Во время заездов его к нам в монастырь летом на обратном пути с родины мы получали поистине неземное наслаждение, находясь в непрерывном общении с этим благодатным пастырем в течение нескольких дней и даже недель. Он обыкновенно писал мне с родины из с. Суры или из Архангельска о том, куда предполагает заехать, сколько где пробыть и когда приблизительно быть у нас и на своем ли пароходе или на арендованном, и мое дело было встретить его на назначенном месте. Вот тут-то начинался мой праздник, мой отдых, т. е. буквально отдых душевный, обновление сил и подъем духа. Едем с ним, бывало, от пристани нашей Борки до монастыря; дорога все идет лесом, а версты за три до монастыря, пересекая дорогу, проходит полоса монастырского леса; и станет батюшка благословлять его на обе стороны: «Возрасти, сохрани, Господи, все сие на пользу обители Твоей, в нейже Имя Твое святое славословится непрестанно». Дорогою расспрашивает о состоянии сестер, о здоровье их и т. п. Подъезжаем к деревне, расположенной за одну версту от обители и составляющей весь ее приход, а там по обеим сторонам пестреет народ, вышедший на благословение к великому гостю: мужички с обнаженными головами кланяются в пояс; женщины с младенцами на руках спешат наперерыв поднести своих деток, хоть бы ручкой-то коснулся их батюшка; только и слышно: «батюшка-кормилец», «родимый ты наш», «красное солнышко». А батюшка на обе стороны кланяется, благословляет, говоря: «Здравствуйте, братцы! Здравствуйте, матери! Здравствуйте, крошечки Божии! Да благословит вас всех Отец наш Небесный! Христос с вами! Христос с вами!»

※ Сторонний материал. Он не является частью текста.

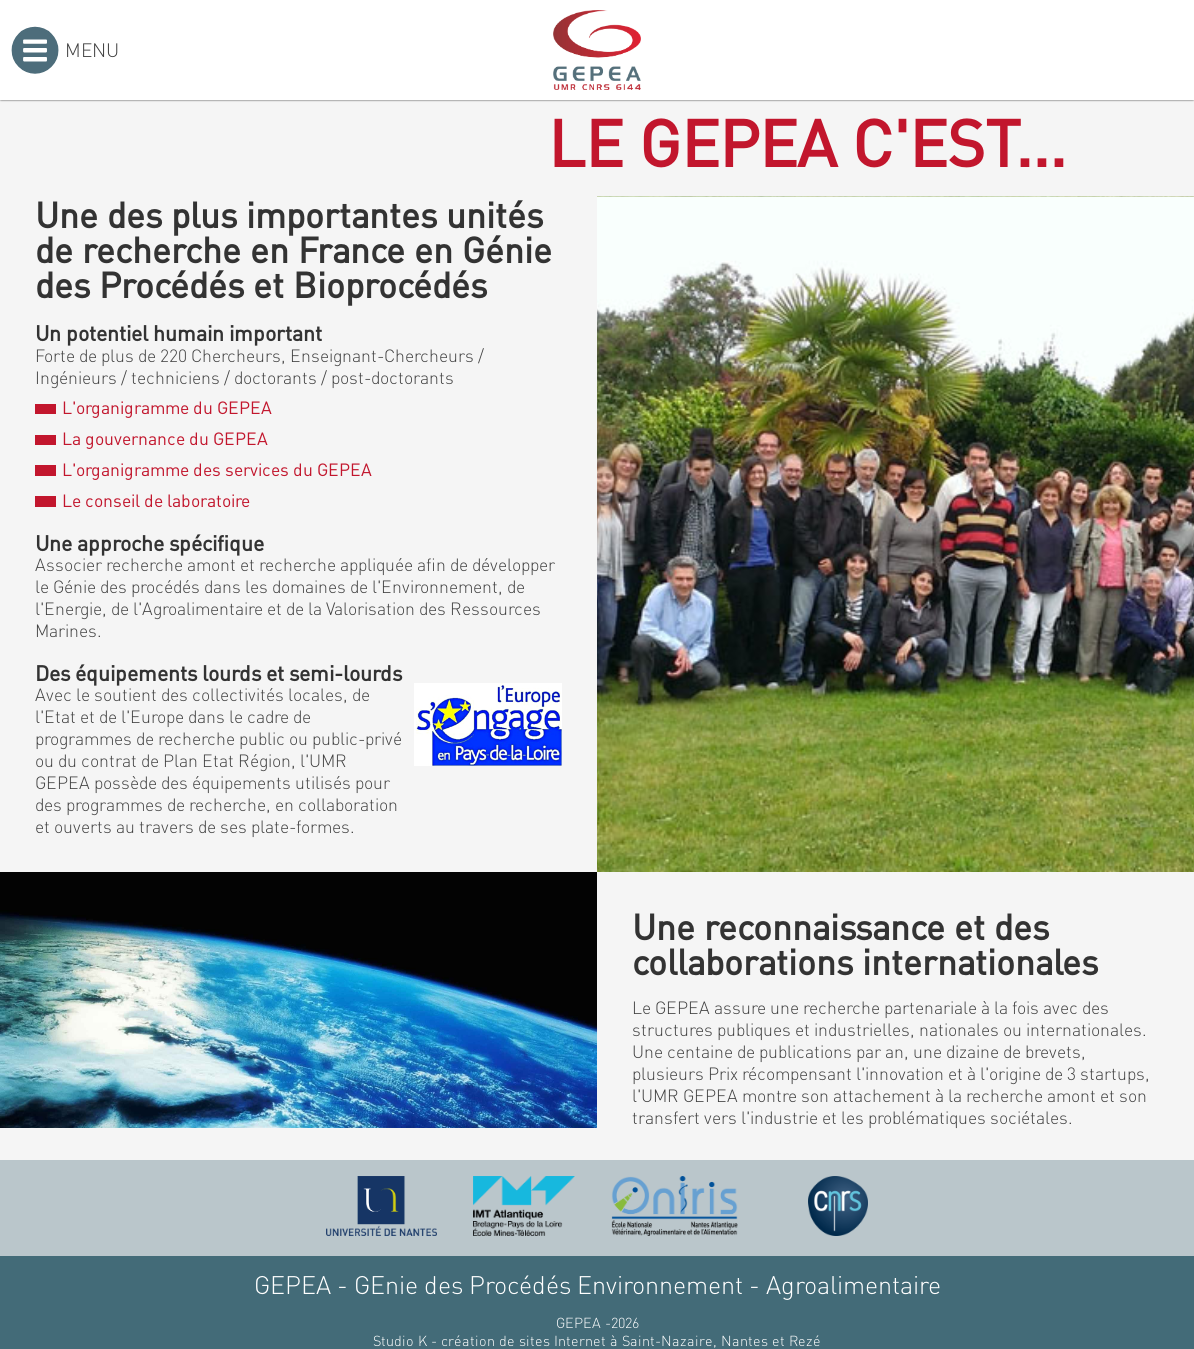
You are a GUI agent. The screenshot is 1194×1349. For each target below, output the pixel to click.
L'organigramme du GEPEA (153, 407)
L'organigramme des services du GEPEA (203, 469)
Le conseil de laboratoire (142, 500)
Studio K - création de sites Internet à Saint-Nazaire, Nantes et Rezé (597, 1340)
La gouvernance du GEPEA (151, 438)
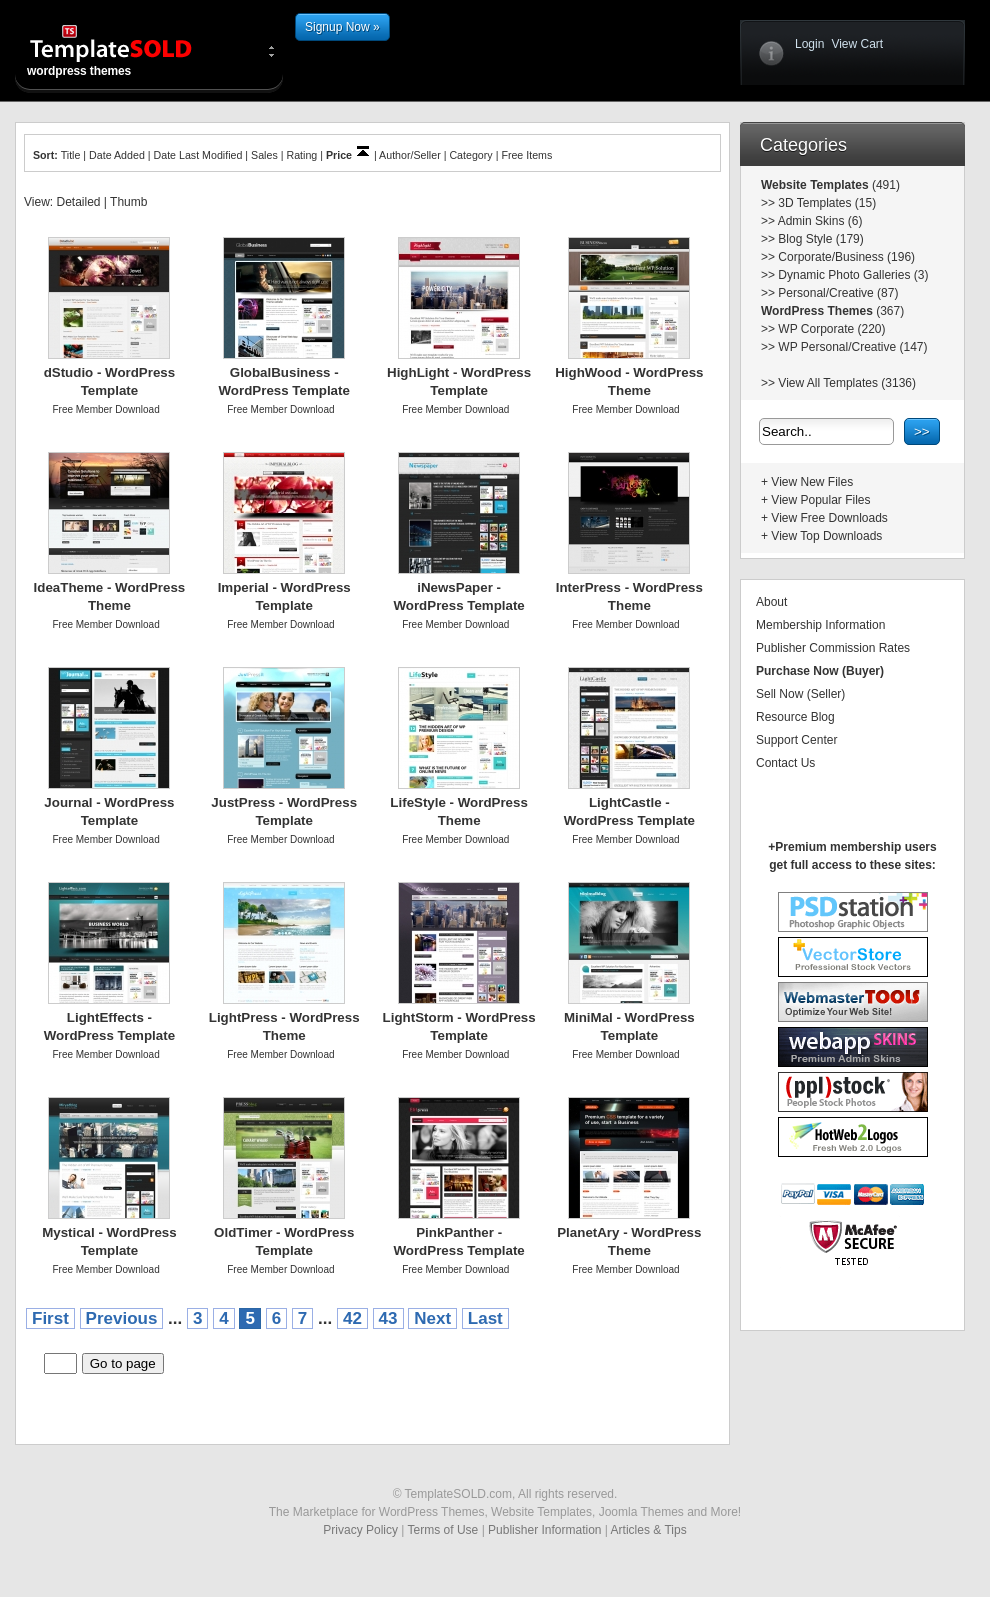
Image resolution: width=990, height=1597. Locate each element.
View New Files (812, 482)
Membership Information (820, 625)
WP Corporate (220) (831, 329)
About (771, 602)
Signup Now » (342, 27)
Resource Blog (795, 717)
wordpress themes (127, 50)
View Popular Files (820, 500)
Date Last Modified (198, 155)
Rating (301, 155)
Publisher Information (544, 1530)
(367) (888, 311)
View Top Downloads (826, 536)
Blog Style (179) (820, 239)
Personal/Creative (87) (838, 293)
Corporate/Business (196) (846, 257)
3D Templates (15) (827, 203)
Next (432, 1318)
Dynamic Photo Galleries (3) (853, 275)
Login (809, 44)
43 (388, 1318)
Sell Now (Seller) (800, 694)
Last (485, 1318)
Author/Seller (410, 155)
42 (352, 1318)
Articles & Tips (649, 1530)
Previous (122, 1318)
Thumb (128, 202)
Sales (264, 155)
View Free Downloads (829, 518)
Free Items (526, 155)
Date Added (117, 155)
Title (71, 155)
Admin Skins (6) (820, 221)
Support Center (796, 740)
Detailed (78, 202)
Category (470, 155)
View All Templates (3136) (847, 383)
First (50, 1318)
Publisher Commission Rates (833, 648)
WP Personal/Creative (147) (852, 347)
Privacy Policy (360, 1530)
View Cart (857, 44)
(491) (884, 185)
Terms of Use (443, 1530)
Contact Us (785, 763)
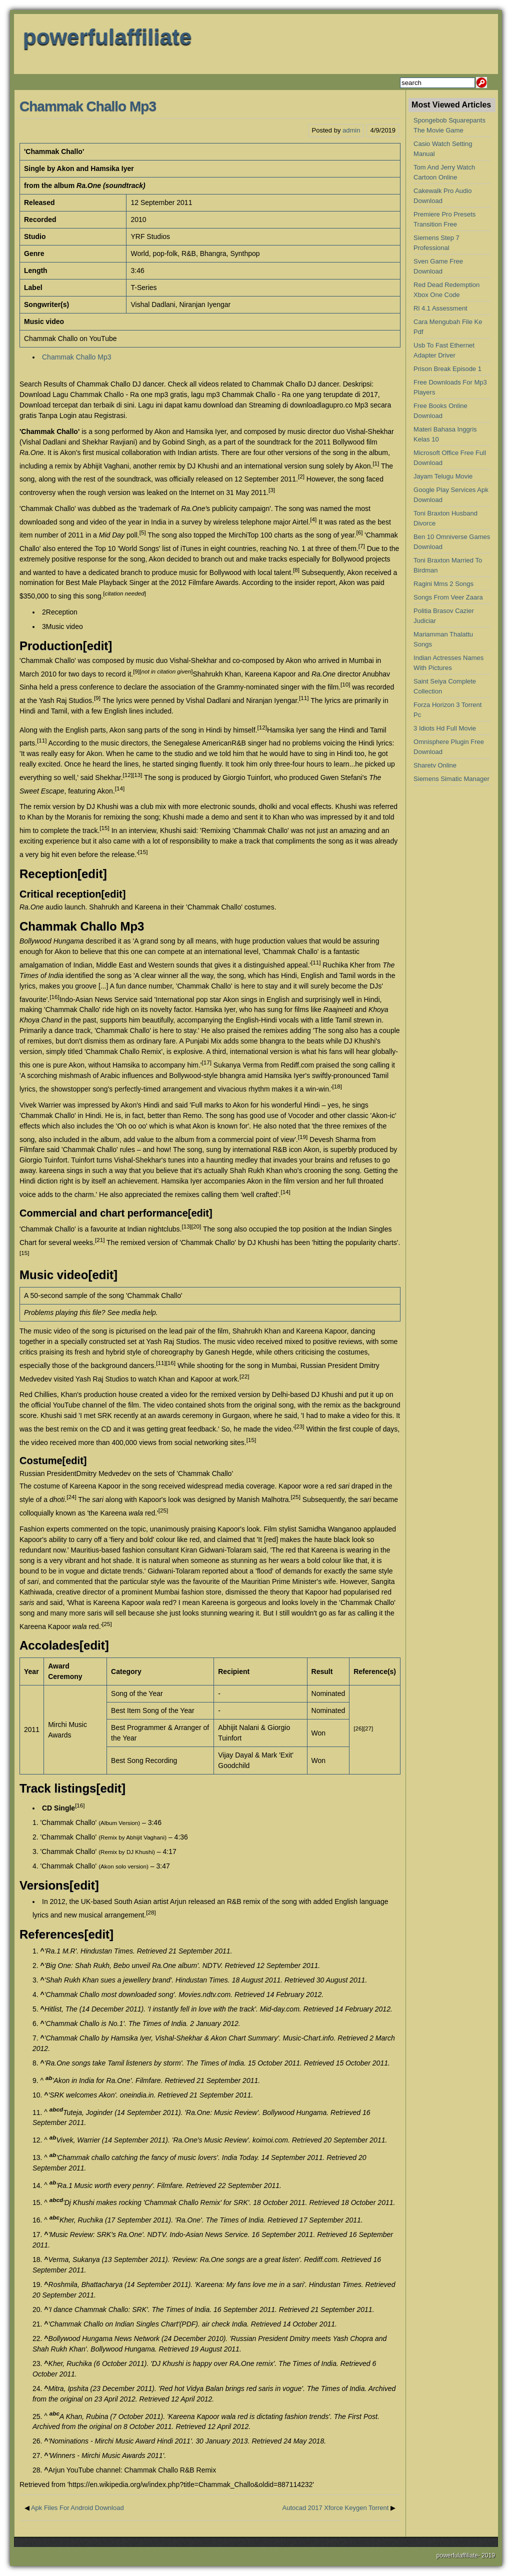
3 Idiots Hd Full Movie (445, 728)
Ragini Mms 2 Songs (444, 584)
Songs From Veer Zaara (448, 597)
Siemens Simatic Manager (452, 778)
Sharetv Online (435, 765)
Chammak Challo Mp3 (88, 106)
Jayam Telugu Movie (443, 476)
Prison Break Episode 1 (448, 368)
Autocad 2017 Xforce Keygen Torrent (335, 2508)
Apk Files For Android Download (77, 2508)
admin (351, 130)
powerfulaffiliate (107, 36)
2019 (488, 2555)
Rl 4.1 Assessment (441, 308)
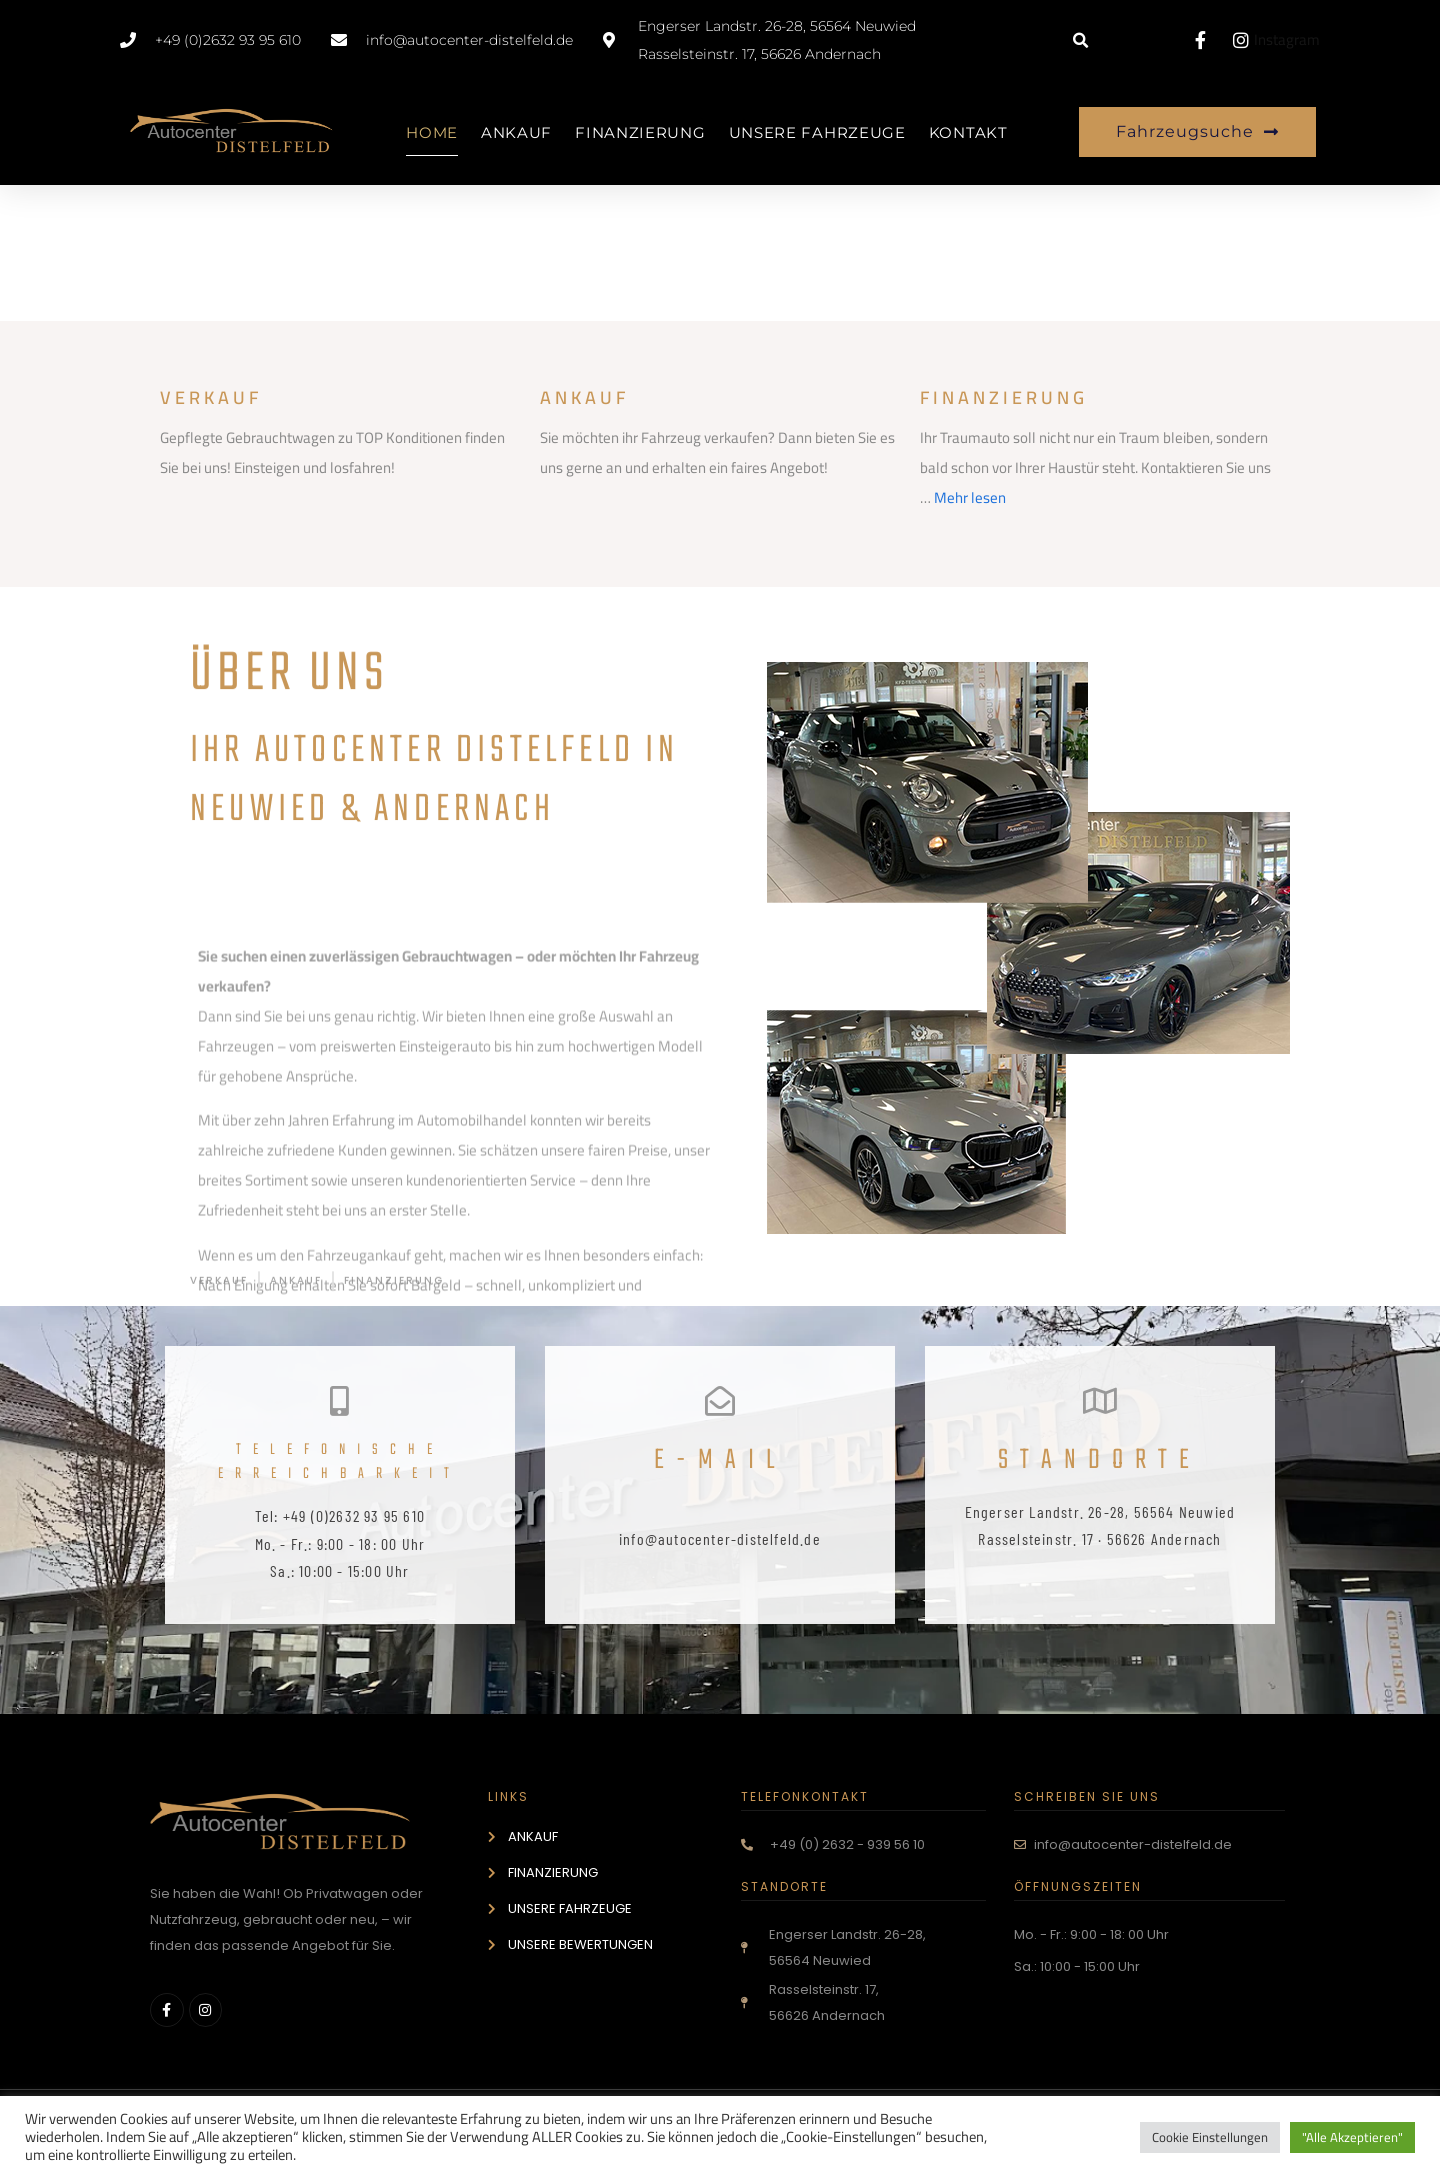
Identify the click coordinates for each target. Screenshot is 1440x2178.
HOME (432, 132)
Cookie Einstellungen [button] (1210, 2137)
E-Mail (720, 1460)
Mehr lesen (970, 497)
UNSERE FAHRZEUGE (817, 132)
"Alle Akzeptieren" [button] (1352, 2137)
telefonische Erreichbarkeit (339, 1462)
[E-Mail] (720, 1401)
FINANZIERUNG (640, 132)
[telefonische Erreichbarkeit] (340, 1401)
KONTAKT (968, 132)
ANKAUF (516, 132)
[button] (1080, 41)
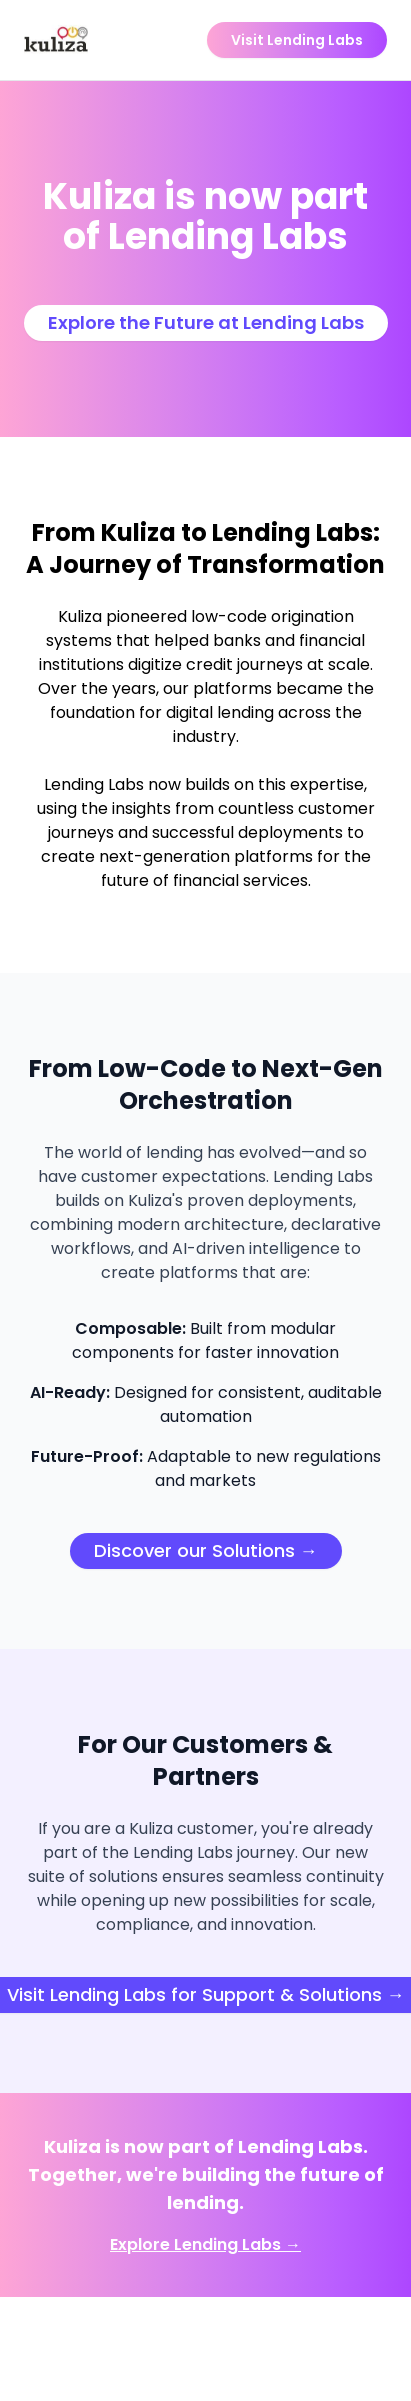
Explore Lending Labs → (205, 2244)
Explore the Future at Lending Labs (206, 322)
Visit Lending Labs (297, 40)
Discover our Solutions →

А как только пойдут монастырские постройки – дома причта, гостиницы и пр., тут встречают сестры с громким стройным пением: «Благословен грядый во имя Господне!» – и далее с пением же провожают до самого соборного храма, где встречают священнослужители, а звон в большой колокол давно уже гудит. Похоже на что-то пасхальное, прерадостное: общий подъем духа, общее торжество! После литургии, за которой всегда бывает много причастников, батюшка проходит прямо в сад, куда приглашаются и все сослужившие ему священнослужители, гости, приехавшие к нему; туда же является и самоварчик со всеми своими атрибутами, и дорогой батюшка, зная, что всякому приятно получить чаек из его рук, старается всех утешить. Потом пойдет гулять по аллеям сада или один, или с собеседником, но никто не беспокоит его. Как только батюшка проходит через террасу в дом – сад пустеет, так как все расходятся. Но ведь батюшка слишком любит чистый воздух: не только днем проводит все время или в саду, или катаясь со мною по полям и лесам, но иногда в теплые сухие ночи и спит на террасе. Иногда в саду соберет более близких знакомых своих и некоторых сестер обители и, сам выбрав где-нибудь местечко, станет читать нам книгу, им же самим выбранную, но чаще всего читал Евангелие, Апокалипсис или книгу пророков и все читаемое тут же объяснял. Иногда чтение прерывалось и беседами на объясняемую тему. Когда устанет сидеть или утомится чтением, скажет мне: «А что, матушка, не худо бы и прокатиться нам в Пустыньку твою». И, конечно, это моментально исполняется, и мы едем. Катались мы всегда небыстро, медленно, потому что в это время батюшка или молился тайно, или беседовал со мною, или просто дремал; да и нужды не было скоро ехать: народ, как бы много его ни было, никогда у нас не бросался к нему, не беспокоил его на дороге.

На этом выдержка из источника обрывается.